=== Task details ===
Should any entry seem unclear, still set it down exactly as given, along with all the others.

[Records excerpted from a collection]
__________________________________________________
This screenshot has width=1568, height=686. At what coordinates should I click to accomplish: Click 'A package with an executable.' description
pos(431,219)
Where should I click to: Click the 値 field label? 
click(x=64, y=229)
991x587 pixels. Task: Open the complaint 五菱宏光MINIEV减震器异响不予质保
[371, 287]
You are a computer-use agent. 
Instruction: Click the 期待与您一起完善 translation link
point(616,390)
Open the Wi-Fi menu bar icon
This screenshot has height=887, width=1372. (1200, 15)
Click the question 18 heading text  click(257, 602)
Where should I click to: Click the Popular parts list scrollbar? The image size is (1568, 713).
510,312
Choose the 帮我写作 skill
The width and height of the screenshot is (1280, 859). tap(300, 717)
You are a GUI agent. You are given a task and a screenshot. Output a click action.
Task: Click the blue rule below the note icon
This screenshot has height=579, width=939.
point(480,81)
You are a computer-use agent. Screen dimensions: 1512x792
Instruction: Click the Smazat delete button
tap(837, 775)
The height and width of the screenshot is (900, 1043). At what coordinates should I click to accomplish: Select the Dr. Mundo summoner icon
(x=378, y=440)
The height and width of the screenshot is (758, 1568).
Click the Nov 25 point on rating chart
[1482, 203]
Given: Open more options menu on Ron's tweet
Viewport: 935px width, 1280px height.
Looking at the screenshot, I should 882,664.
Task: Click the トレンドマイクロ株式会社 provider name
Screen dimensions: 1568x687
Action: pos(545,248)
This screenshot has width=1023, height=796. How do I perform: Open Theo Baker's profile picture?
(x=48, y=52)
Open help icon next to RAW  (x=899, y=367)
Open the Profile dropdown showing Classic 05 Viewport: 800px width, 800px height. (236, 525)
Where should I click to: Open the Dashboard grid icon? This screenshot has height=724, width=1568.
__________________________________________________
=== Answer below ===
This screenshot has width=1568, height=686. At what coordinates should I click to accomplish: Click 'A package with an executable.' description
pos(431,219)
Where should I click to: Click the 値 field label? 
click(x=64, y=229)
991x587 pixels. Task: Open the complaint 五菱宏光MINIEV减震器异响不予质保
[371, 287]
You are a computer-use agent. 
Instruction: Click the 期待与您一起完善 translation link
point(616,390)
Open the Wi-Fi menu bar icon
This screenshot has height=887, width=1372. (1200, 15)
Click the question 18 heading text  click(257, 602)
Where should I click to: Click the Popular parts list scrollbar? The image size is (1568, 713).
510,312
Choose the 帮我写作 skill
The width and height of the screenshot is (1280, 859). tap(300, 717)
You are a GUI agent. You are given a task and a screenshot. Output a click action.
Task: Click the blue rule below the note icon
This screenshot has height=579, width=939.
point(480,81)
You are a computer-use agent. Screen dimensions: 1512x792
Instruction: Click the Smazat delete button
tap(837, 775)
The height and width of the screenshot is (900, 1043). At what coordinates should I click to accomplish: Select the Dr. Mundo summoner icon
(x=378, y=440)
The height and width of the screenshot is (758, 1568).
Click the Nov 25 point on rating chart
[1482, 203]
Given: Open more options menu on Ron's tweet
Viewport: 935px width, 1280px height.
Looking at the screenshot, I should 882,664.
Task: Click the トレンドマイクロ株式会社 provider name
Screen dimensions: 1568x687
Action: pos(545,248)
This screenshot has width=1023, height=796. How do I perform: Open Theo Baker's profile picture?
(x=48, y=52)
Open help icon next to RAW  (x=899, y=367)
Open the Profile dropdown showing Classic 05 Viewport: 800px width, 800px height. (236, 525)
Where should I click to: Open the Dashboard grid icon? This screenshot has height=724, width=1568.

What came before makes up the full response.